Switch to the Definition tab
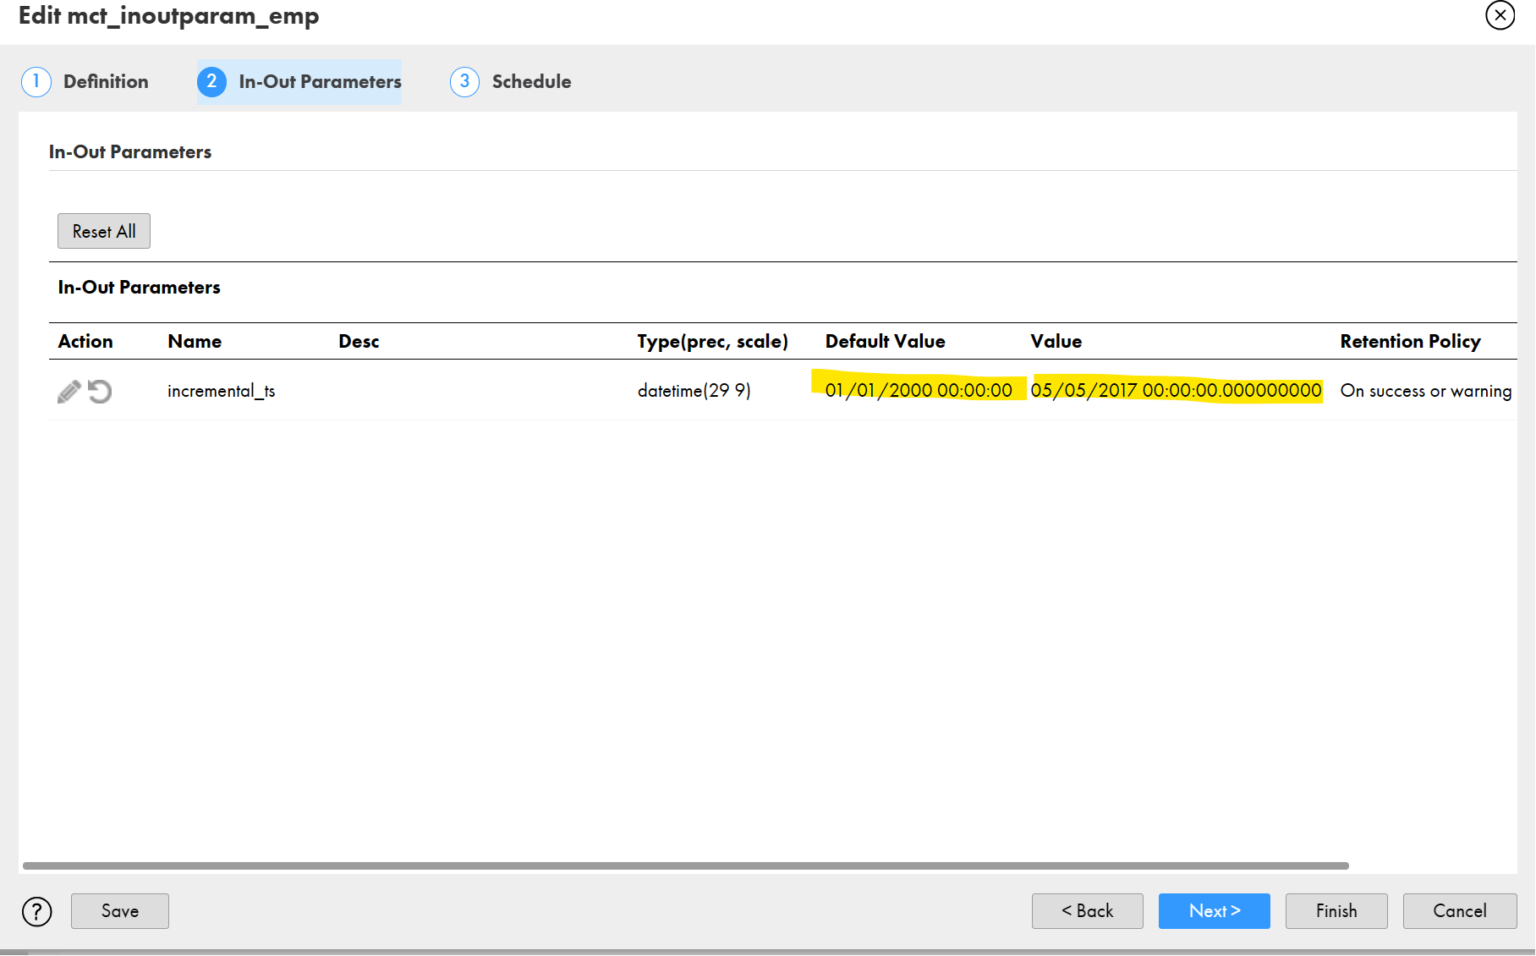The width and height of the screenshot is (1536, 956). [x=105, y=81]
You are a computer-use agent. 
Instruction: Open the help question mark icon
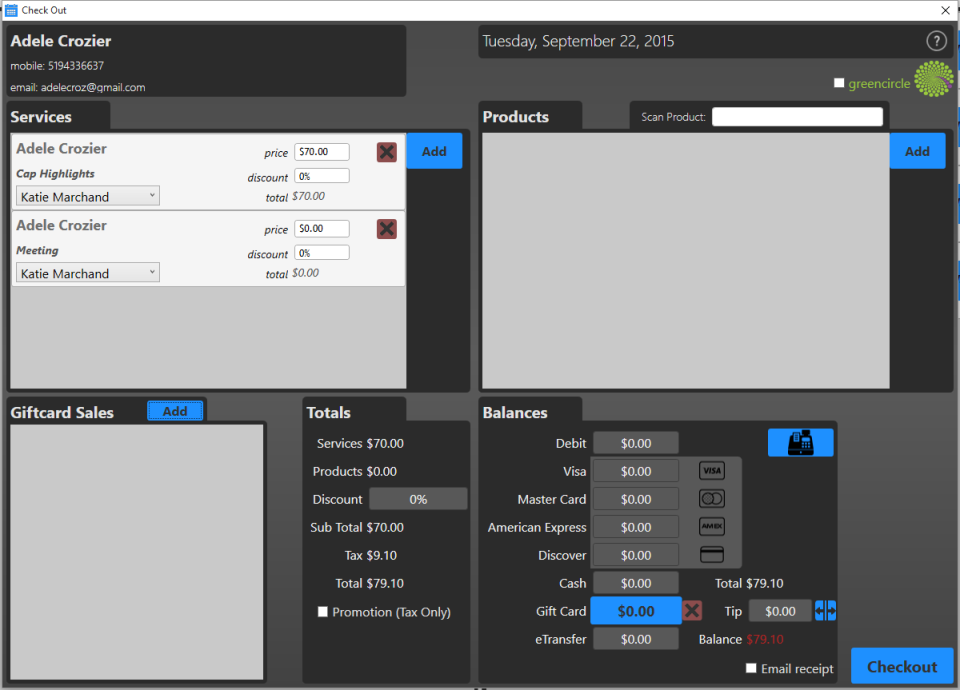(x=936, y=41)
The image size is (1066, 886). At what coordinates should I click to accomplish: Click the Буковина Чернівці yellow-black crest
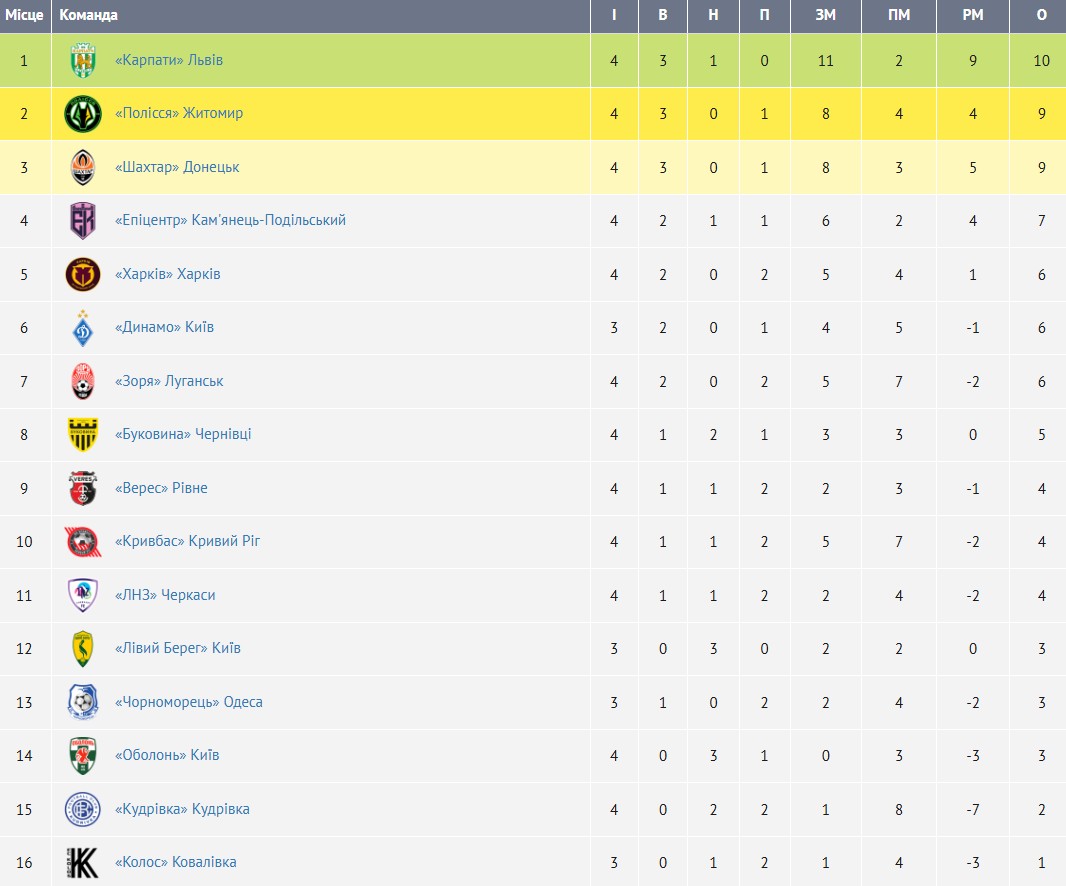coord(83,435)
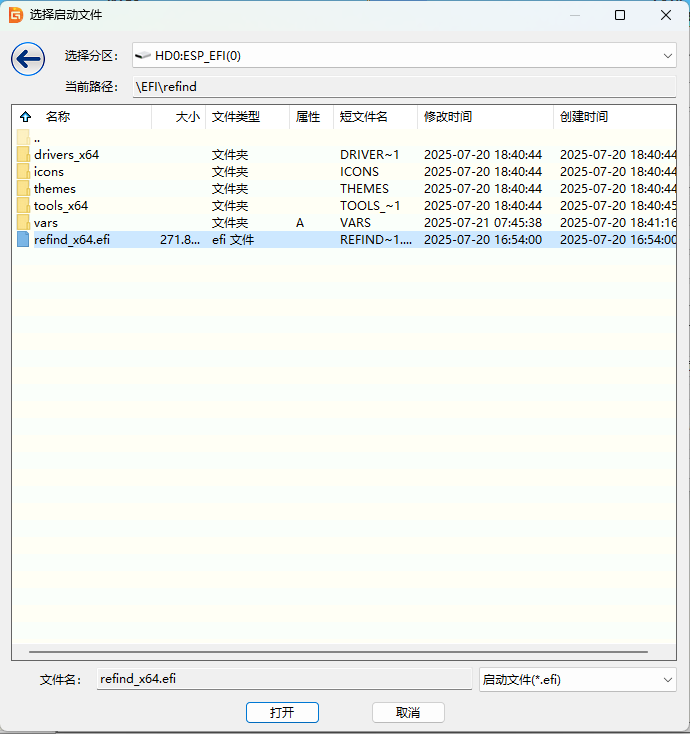The image size is (690, 734).
Task: Select the drivers_x64 folder icon
Action: (24, 155)
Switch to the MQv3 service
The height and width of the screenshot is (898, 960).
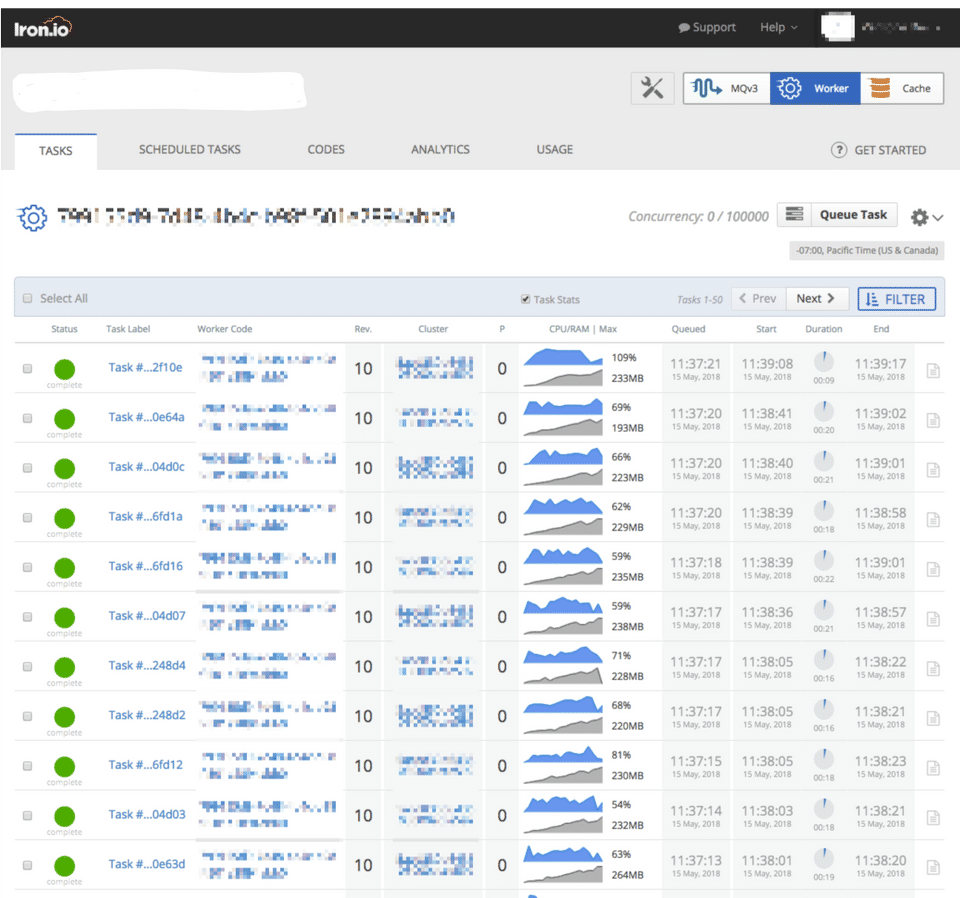pyautogui.click(x=726, y=88)
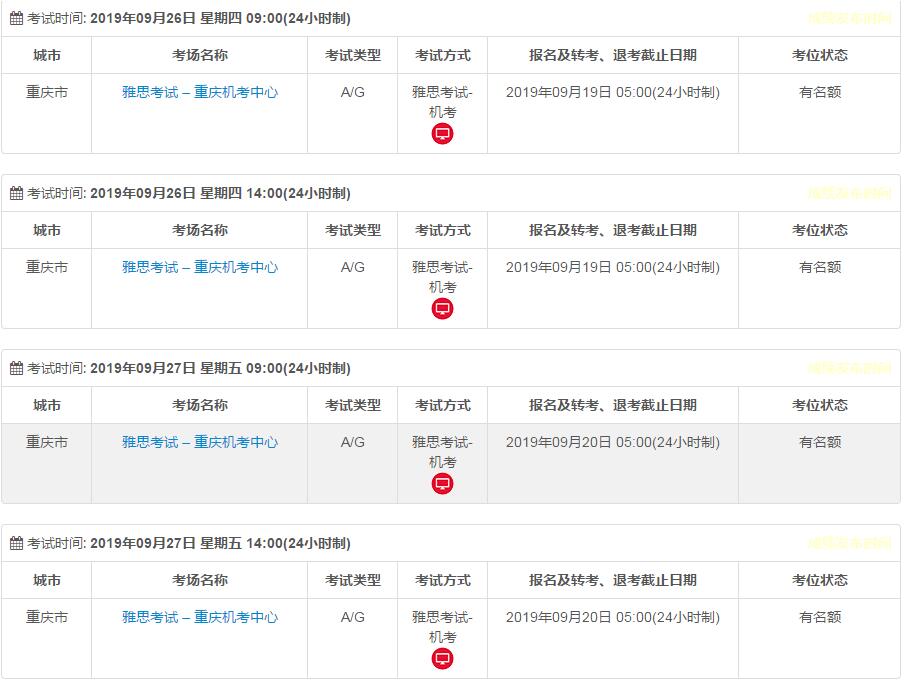Open 雅思考试 – 重庆机考中心 link for Sept 26 09:00
This screenshot has width=906, height=685.
(200, 92)
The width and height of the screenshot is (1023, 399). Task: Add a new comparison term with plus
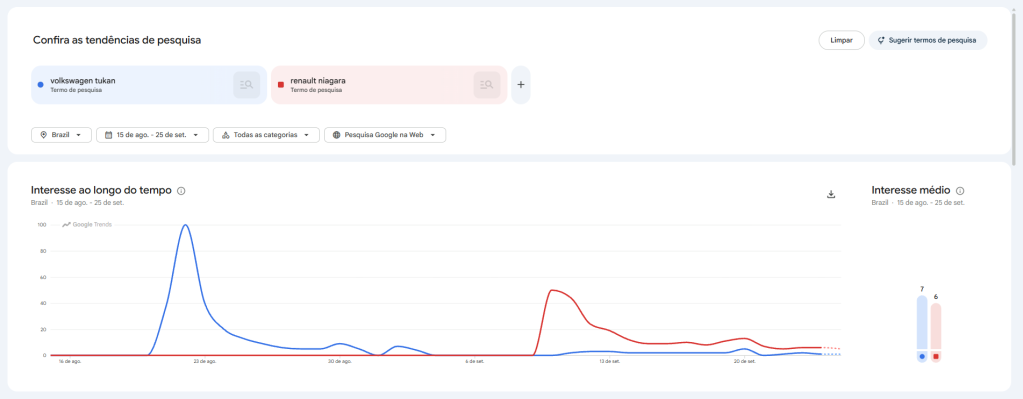point(521,85)
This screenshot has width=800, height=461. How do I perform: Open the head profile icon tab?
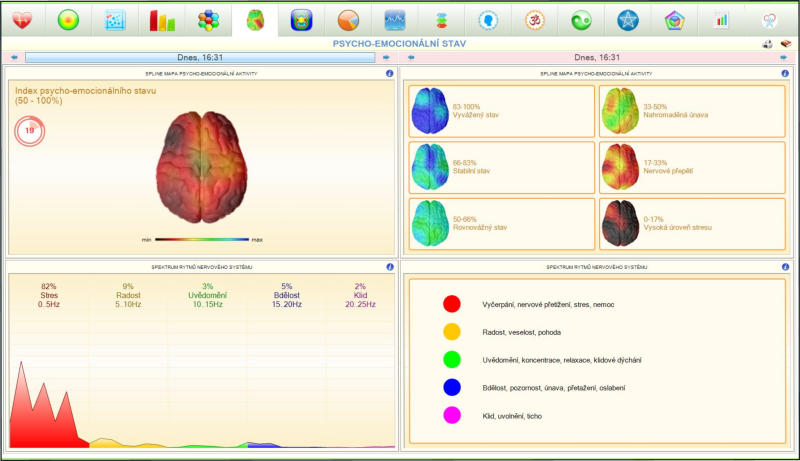coord(488,19)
--------------------------------
Work required:
Omit all pictures while transcribing the entries verbatim.

Expected answer:
Switch to the Definition tab
The width and height of the screenshot is (1536, 956). [x=105, y=81]
You are a computer-use agent. 
Instruction: Open the help question mark icon
(x=936, y=41)
The image size is (1066, 886). At what coordinates should I click to accomplish: Click the Буковина Чернівці yellow-black crest
coord(83,435)
The image size is (690, 734).
Task: Select the drivers_x64 folder icon
Action: (24, 155)
Switch to the MQv3 service
The height and width of the screenshot is (898, 960).
pyautogui.click(x=726, y=88)
Open 雅思考试 – 重庆机考中心 link for Sept 26 09:00
This screenshot has width=906, height=685.
(200, 92)
The width and height of the screenshot is (1023, 399). Task: Add a new comparison term with plus
point(521,85)
This screenshot has width=800, height=461. How do I perform: Open the head profile icon tab?
coord(488,19)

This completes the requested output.